More importantly, though, the scientific evidence is mounting that it is not even how many lives would be lost in either scenario, or quality of life. Rather, it is that the entire premise of a lockdown was the wrong approach to battling the virus. Thus, even if one entertained the faulty notion that it was X dollars per Y lives, the number of lives was way off.
As recently as a few weeks prior to many of the nationwide lockdowns, the CDC released a report questioning the benefits of shutting schools for an extended period. Other studies presented a similar thought pattern. Partly this related to herd immunity—the concept that the larger percentage of a given population that has had a certain virus, and thus developed an immunity to it, the lower the spread of that virus will be. Given the novelty of COVID-19, many key factors were unknown as the lockdown loomed.
Primarily, it was the headline number: the mortality rate. This is merely the number of people dying from COVID-19 divided by the number of people infected with it. While a simple calculation, it is based on a proper understanding of the numerator and the denominator. What we have learned since is that both numbers have not been fully understood, and have often been based on conjecture. The numerator has been questioned from the beginning.
A large percentage of deaths attributed to COVID-19 are also attributed to some other co-morbidity. What has differentiated COVID-19 from other diseases is the lopsided impact on the elderly and those with pre-existing conditions. Those who have died from COVID-19 are highly likely to have also, or instead, died from at least one other cause.
More recently, the denominator has been called into question. Because COVID-19 disproportionately impact certain demographics, discerning who actually was infected becomes precarious. Part of what makes COVID-19 more spreadable is also what makes it more difficult to calculate the denominator: many contract the virus but yet are asymptomatic. That is, many in our population have COVID-19, or have had it, and never display any symptoms, or display minor symptoms. This has been demonstrated in scientific studies of various populations, where the number infected would cause the denominator to skyrocket, and thus the COVID-19 morbidity rate plummet.
If we can extrapolate a vastly lower morbidity rate, the lockdown vs reopen tradeoff requires quite a different analysis. Given that such a large number of people have contracted COVID-19 and demonstrated no symptoms it is quite possible that the entire lockdown approach is logically inconsistent and is scientifically counterintuitive. It would make the Sweden model, of locking down only those who are most at risk and keeping the remainder of society open, the most obvious path.
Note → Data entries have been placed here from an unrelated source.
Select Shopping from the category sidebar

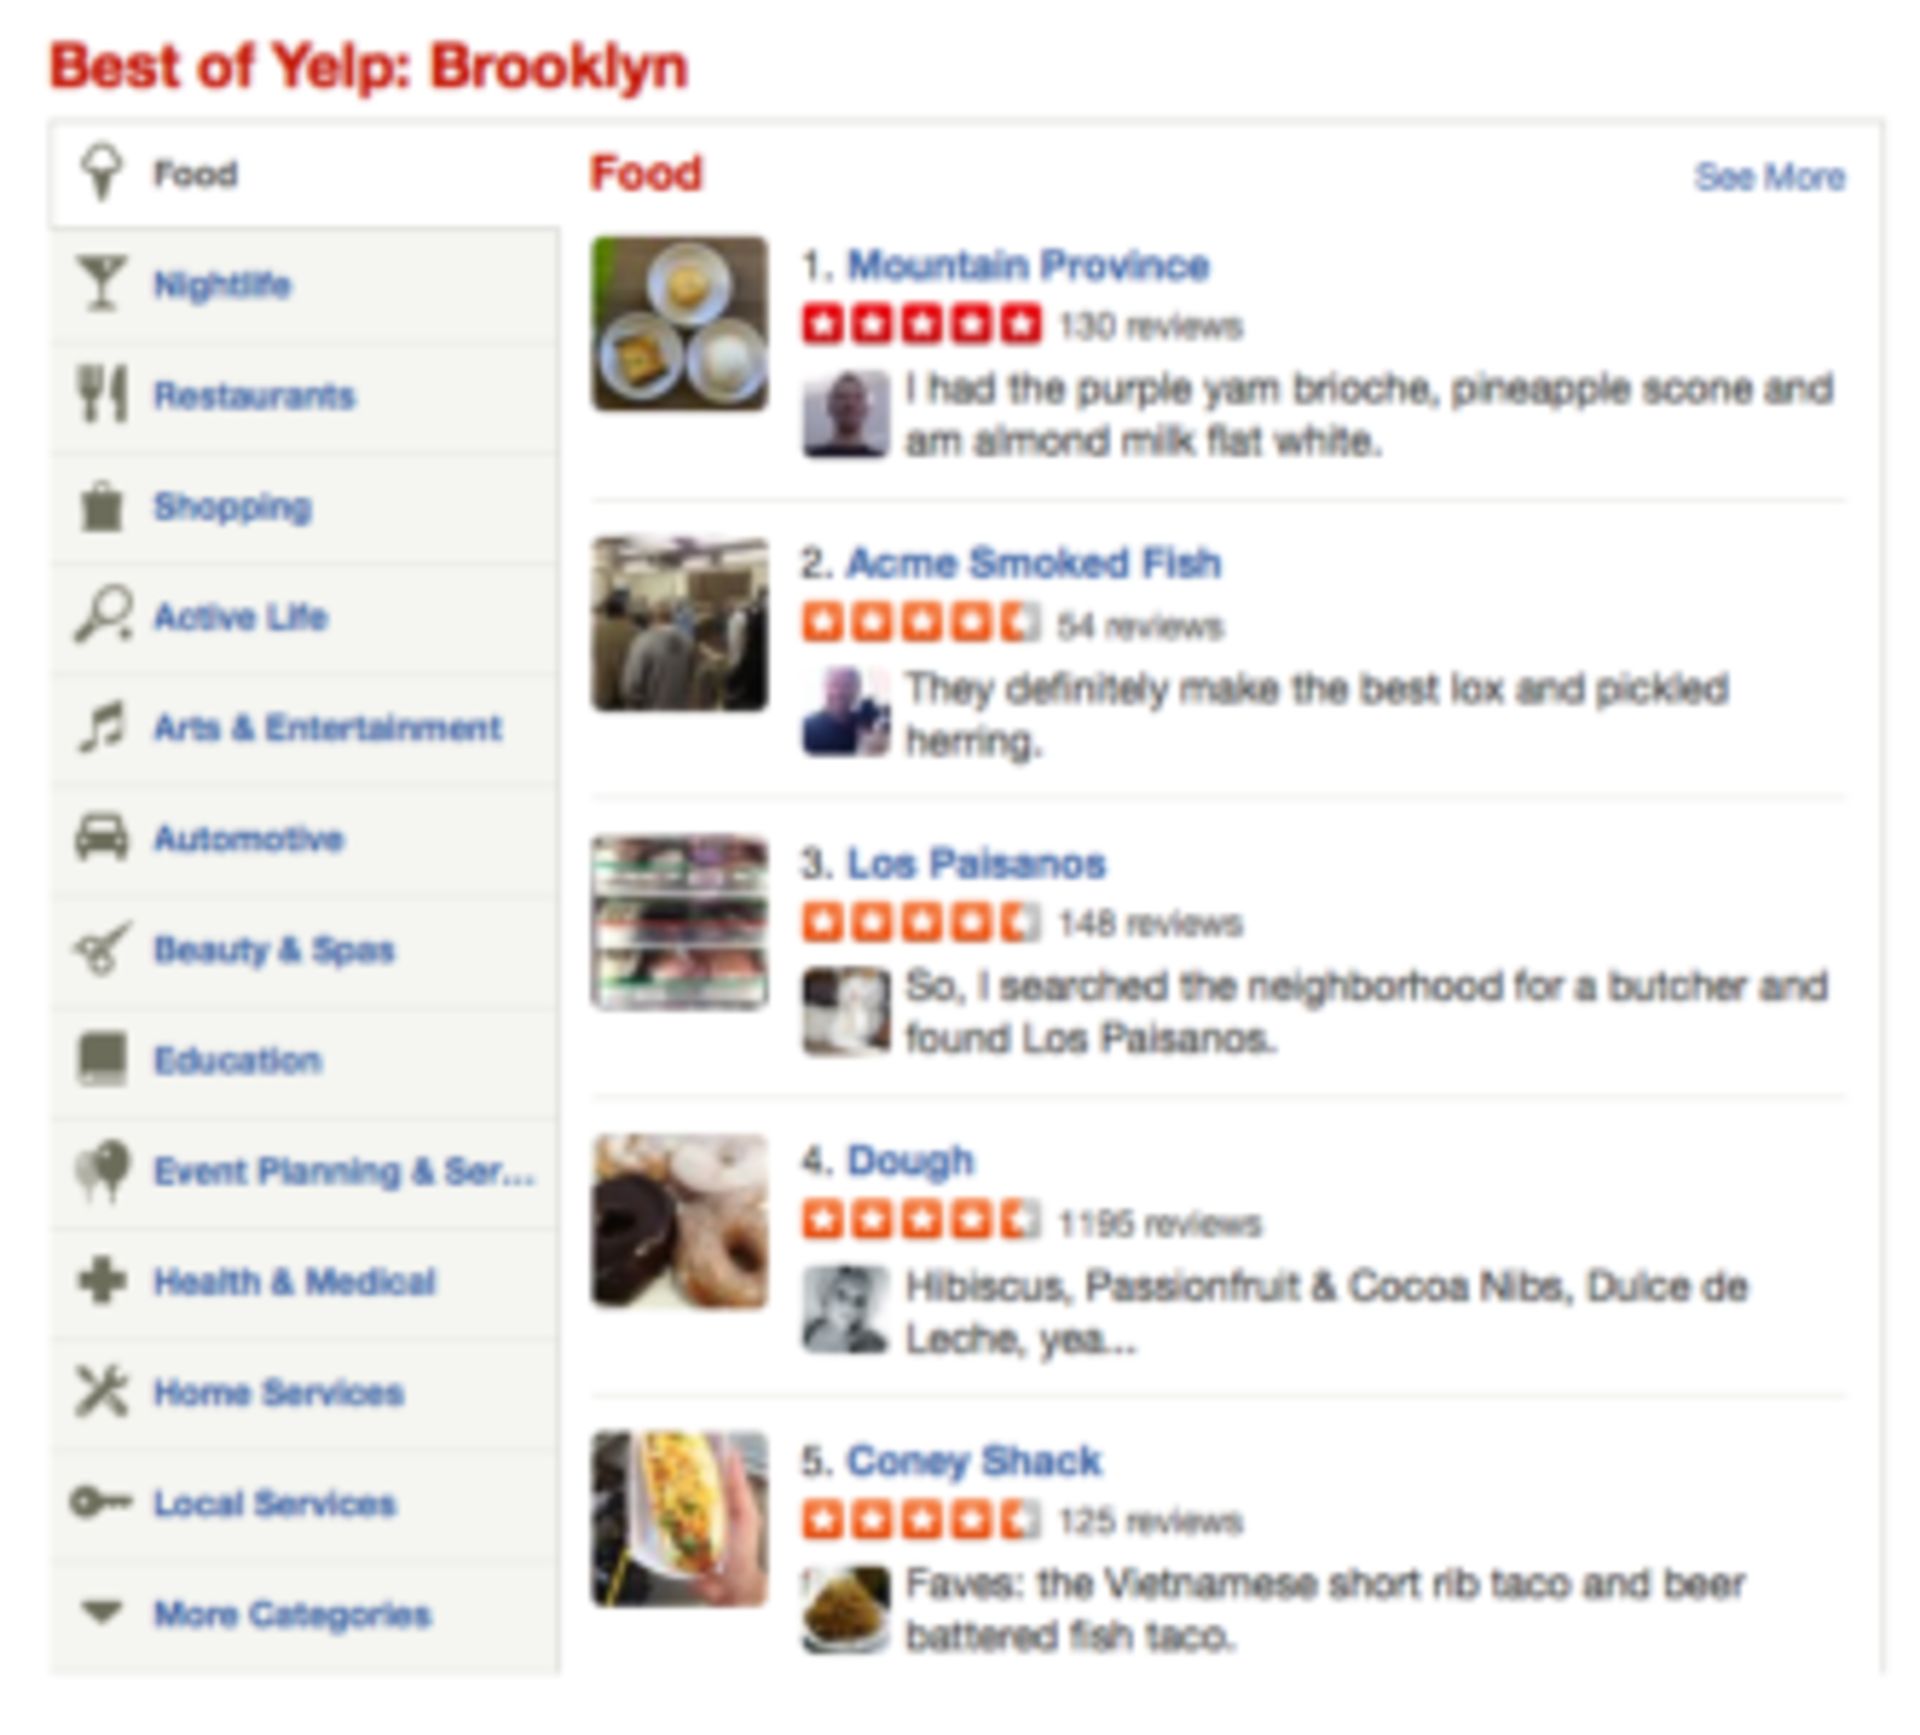tap(233, 507)
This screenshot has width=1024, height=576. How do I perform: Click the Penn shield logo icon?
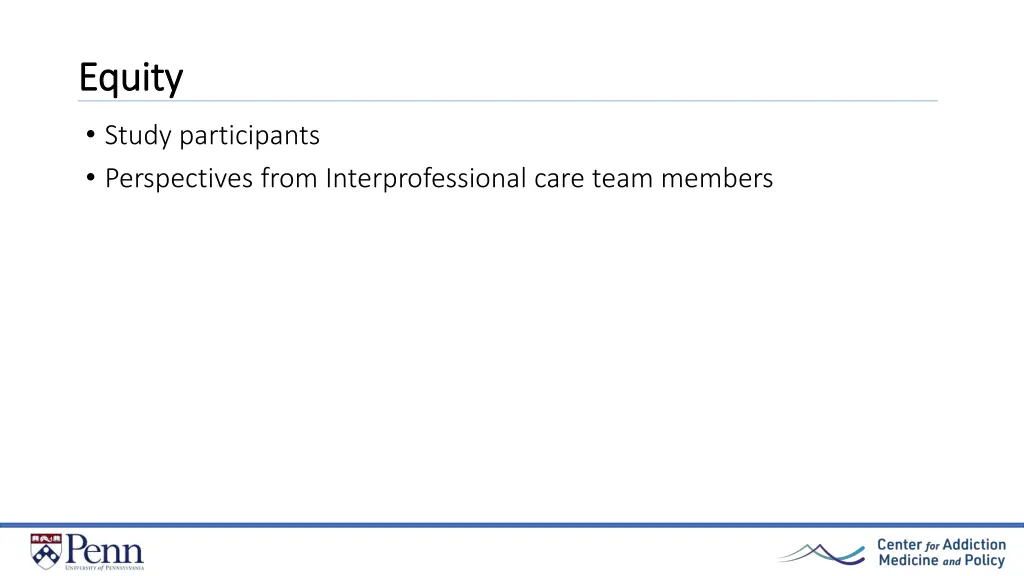coord(46,551)
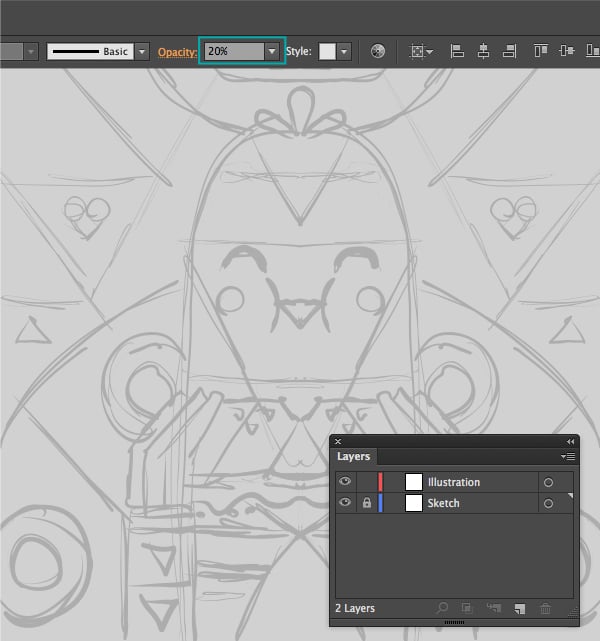Viewport: 600px width, 641px height.
Task: Expand the graphic Style dropdown arrow
Action: 344,51
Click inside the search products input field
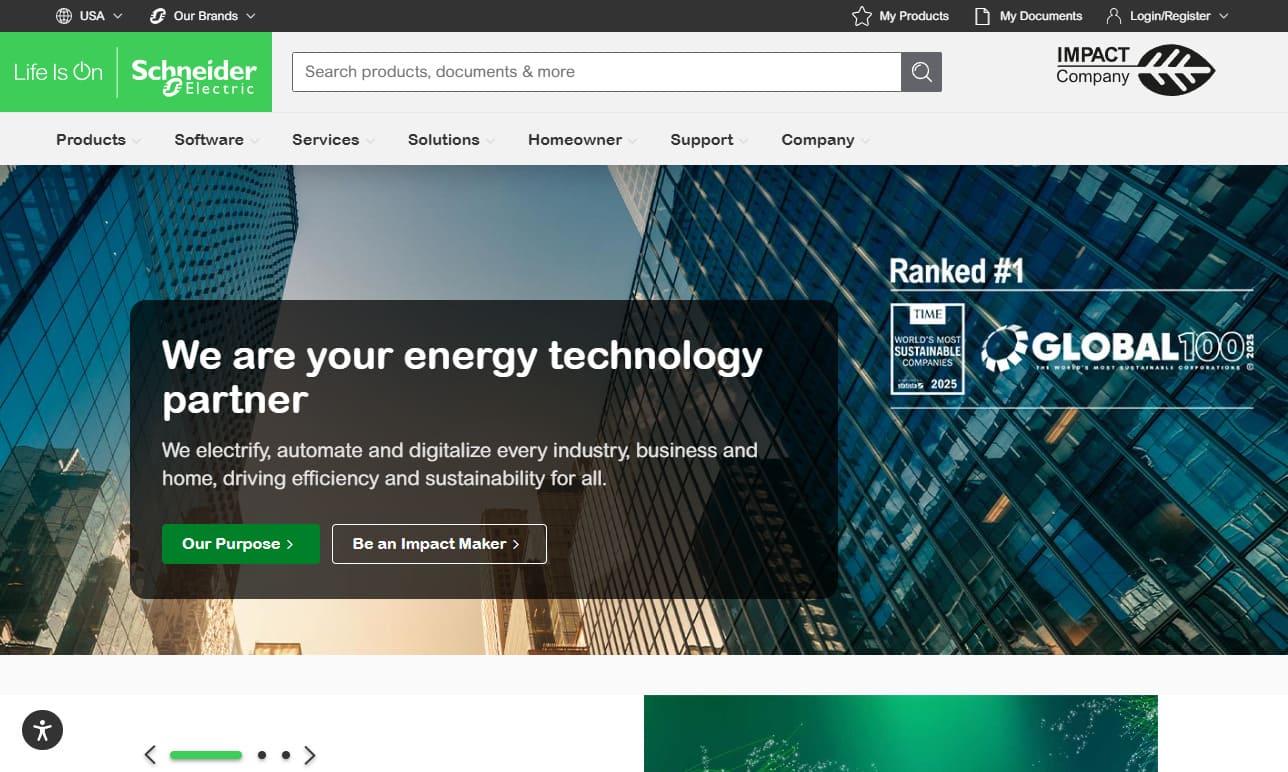1288x772 pixels. click(x=595, y=71)
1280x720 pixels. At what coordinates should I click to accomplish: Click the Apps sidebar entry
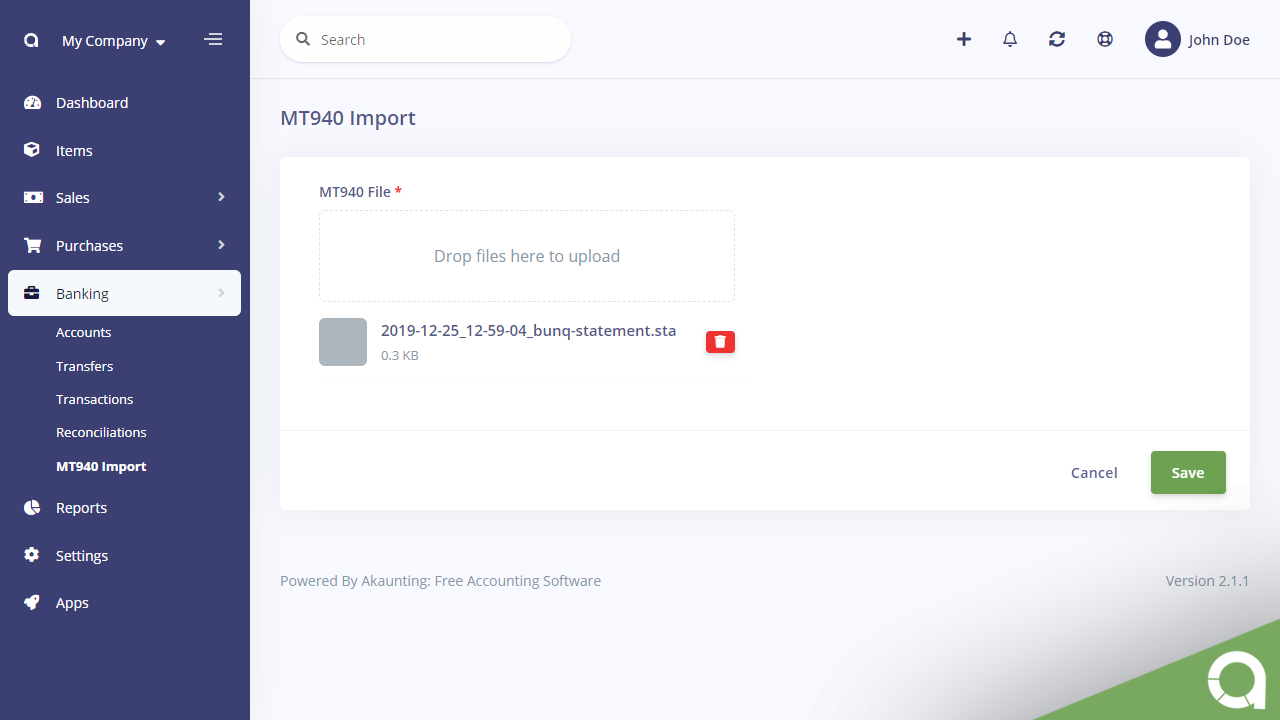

Every day on lockdown we further destroy our economy, our sanity, and our liberty. And it is not a trade off between money and lives, or constitutional rights and emergency measures. Even those would be difficult for the government to evaluate, and would engender a reasonable debate. No. Today we are faced with a trade off that pits emotion against rationality. There is no longer a robust scientific case to be made for continuing the lockdown, only an emotional appeal. The science, the economy, and liberty itself all clamor for us to #reopennow.